The Ojai estate of the late Dallas actor Larry Hagman was bought four years ago for $5 million by the Church of Scientology as a $30,000 a month rehab center for troubled friends of celebrity Scientologists, according to the Daily Mail.

The 43-acre estate, with 9 bedrooms and 10 bathrooms, known as Heaven by Hagman, who died in 2012 aged 81, was opened as the Ojai Narconon Center in September, 2015, by actor John Travolta‘s wife, Kelly Preston.

The property, which I was invited to a number of times for charity events, is now owned by Social Betterment Properties International, the real estate arm of Scientology, according to the Mail, where I used to work in the 1970s.
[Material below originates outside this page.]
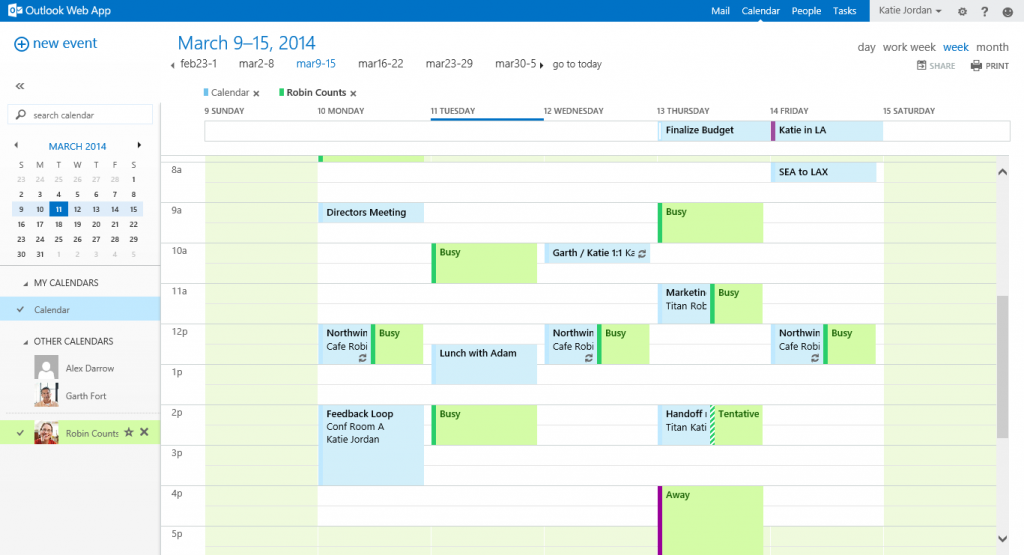The height and width of the screenshot is (555, 1024).
Task: Collapse the OTHER CALENDARS section
Action: [x=25, y=341]
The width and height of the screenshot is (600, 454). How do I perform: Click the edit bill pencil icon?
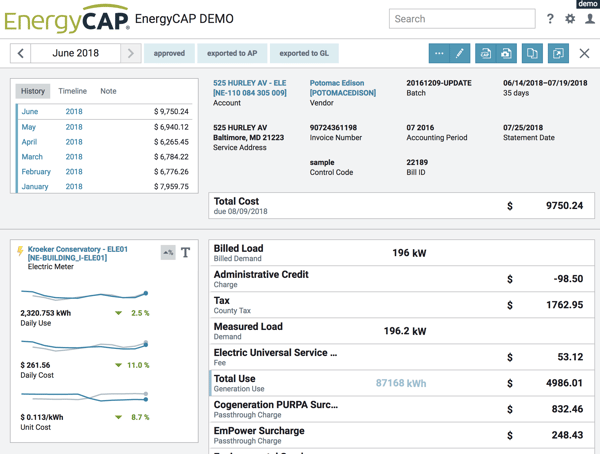pos(460,53)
It is billed by the church as an “acclaimed drug rehabilitation service to artists and leaders in society.”

Spare Change

With a hefty multi-billion fortune, Montecito’s most famous resident, Oprah Winfrey, loves spending money – particularly on tips for the less fortunate.

The 63-year-old TV titan says tipping hotel workers is one of her favorites.

“I usually leave the money on a pillow, but this time I put it all over the room – under the desk, on the counter with the M&Ms, in the shower.

“As I was leaving, I was like, ‘Somebody is going to be happy today, yes!'” she tells People magazine. “To be able to do that for somebody, that’s one of the great joys of my life.”

Oprah was just in the Big Apple being honored at the Museum of Modern Art’s David Rockefeller lunch.

Rest in Peace

On a personal note, I mark the passing of Hubert de Givenchy, the aristocratic French fashion designer famous for styling the likes of Audrey Hepburn and Jackie Kennedy, at the age of 91 at his Renaissance style chateau outside Paris.

Literally a towering presence at 6’6″, Givenchy set a template for ladylike chic in the 1950s and ’60s with his restrained classic style, having worked with Christian Dior and Pierre Balmain during World War II, when they were still unknown.

I would often see him in New York and at the Colony in Palm Beach and will always remember his comment: “Fashion is fleeting, style lasts forever.”

A most charming and impeccably elegant individual.

Sightings: Oscar winner Michael Keaton at the Kick Ash after bash…Actor Don Johnson checking out the basketball at the UCSB’s Thunderdome…Celebrity chef Gordon Ramsay filming at UCSB

Pip! Pip!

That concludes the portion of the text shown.